To achieve efficient gene silencing it is necessary to select gene fragments that are able to form efficient siRNAs thereby possessing minimal off-target silencing effects. For this purpose, the identified sequences were analyzed by using the bioinformatics tool “pssRNAit” (https://plantgrn.noble.org/pssRNAit/). The tool predicted 21 siRNAs and 347 off-targets for Cs-PDS and 16 siRNAs and 259 off-targets for Cs-ChlI. To filter out off-target sites, which might have other binding sites other than Cs-PDS and Cs-ChlI, all found siRNAs were scanned against the cannabis database, described above. Finally, one siRNA was selected for each gene to design the silencing gene fragments (SGF). Fragments were considered, having a length of 150–400 base pairs and a GC content between 30 and 70%. The designed SGF for PDS had a length of 392 base pairs and the SGF chosen for ChlI had a fragment size of 300 base pairs.
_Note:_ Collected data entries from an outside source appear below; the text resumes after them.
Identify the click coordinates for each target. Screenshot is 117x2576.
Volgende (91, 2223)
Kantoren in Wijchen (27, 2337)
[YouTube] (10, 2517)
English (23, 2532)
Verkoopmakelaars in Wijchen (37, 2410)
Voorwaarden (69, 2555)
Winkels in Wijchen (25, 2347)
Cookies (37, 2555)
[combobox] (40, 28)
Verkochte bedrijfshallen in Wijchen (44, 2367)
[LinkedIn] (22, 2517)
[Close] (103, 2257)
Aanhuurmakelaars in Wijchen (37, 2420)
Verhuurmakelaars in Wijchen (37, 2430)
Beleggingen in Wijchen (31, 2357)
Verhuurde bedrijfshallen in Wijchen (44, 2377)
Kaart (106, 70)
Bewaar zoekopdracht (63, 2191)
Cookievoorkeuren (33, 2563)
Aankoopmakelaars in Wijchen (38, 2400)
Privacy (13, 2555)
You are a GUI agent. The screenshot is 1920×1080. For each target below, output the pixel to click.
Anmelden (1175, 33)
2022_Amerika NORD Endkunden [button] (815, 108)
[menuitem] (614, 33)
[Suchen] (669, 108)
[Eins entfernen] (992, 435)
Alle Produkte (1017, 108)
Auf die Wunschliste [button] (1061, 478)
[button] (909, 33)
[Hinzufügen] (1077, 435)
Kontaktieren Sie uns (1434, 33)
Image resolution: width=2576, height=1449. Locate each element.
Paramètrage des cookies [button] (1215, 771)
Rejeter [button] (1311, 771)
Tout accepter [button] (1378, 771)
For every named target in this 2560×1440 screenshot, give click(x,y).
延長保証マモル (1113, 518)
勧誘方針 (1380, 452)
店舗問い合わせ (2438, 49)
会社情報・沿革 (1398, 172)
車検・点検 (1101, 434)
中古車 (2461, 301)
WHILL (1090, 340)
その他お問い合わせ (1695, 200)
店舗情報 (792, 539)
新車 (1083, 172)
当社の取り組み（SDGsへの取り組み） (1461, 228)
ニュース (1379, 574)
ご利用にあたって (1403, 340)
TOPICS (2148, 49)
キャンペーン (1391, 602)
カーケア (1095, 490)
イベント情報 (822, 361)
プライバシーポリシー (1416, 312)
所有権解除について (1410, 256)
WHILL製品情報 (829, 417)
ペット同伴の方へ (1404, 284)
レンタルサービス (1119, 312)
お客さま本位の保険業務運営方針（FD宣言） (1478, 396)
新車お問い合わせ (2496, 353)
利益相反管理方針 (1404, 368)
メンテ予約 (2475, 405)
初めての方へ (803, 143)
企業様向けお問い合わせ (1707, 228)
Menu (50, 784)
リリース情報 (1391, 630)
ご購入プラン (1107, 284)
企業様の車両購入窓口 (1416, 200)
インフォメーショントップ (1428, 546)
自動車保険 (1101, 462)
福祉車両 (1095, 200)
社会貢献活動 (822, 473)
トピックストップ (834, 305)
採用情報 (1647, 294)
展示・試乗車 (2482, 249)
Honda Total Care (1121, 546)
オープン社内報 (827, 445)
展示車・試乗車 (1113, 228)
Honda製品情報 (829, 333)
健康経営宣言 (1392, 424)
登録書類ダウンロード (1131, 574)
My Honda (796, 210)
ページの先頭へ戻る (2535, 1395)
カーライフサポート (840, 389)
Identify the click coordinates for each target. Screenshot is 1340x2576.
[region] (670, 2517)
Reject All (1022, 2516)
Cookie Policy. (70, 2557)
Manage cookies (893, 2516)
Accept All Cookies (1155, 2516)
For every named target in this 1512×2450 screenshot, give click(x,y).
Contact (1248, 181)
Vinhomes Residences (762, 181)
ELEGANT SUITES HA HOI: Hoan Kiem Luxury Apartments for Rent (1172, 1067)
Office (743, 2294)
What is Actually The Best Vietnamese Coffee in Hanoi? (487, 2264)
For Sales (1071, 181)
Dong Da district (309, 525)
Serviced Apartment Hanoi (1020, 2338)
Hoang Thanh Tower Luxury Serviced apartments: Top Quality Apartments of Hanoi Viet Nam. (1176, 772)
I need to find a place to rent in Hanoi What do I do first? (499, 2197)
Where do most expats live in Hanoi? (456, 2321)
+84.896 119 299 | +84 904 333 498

Cotton leaf crumple virus is suitable to induce PTGS in cannabis

We chose the Cotton leaf crumple virus (CLCrV), a circular ssDNA virus for VIGS experiments in C. sativa. At first, the selected PDS fragment was cloned into pCottonA for the generation of the plasmid pCotton-PDS, which was transformed into the three A. tumefaciens strains for evaluation of the best-performing strain. The DNA-B virus component (Fig. 1), located on the plasmid pCottonB and the empty DNA-A vector (pCottonA), were transformed into the same Agrobacterium strains. C. sativa plants were infiltrated either with pCotton-PDS or pCottonA as an empty-vector control in combination with pCottonB in a ratio of 1:1 (Fig. 2b). Plants were infiltrated with Agrobacteria at the 4-leaf stage with a needleless syringe, 7 to 10 days after germination into cotyledons and first leaves.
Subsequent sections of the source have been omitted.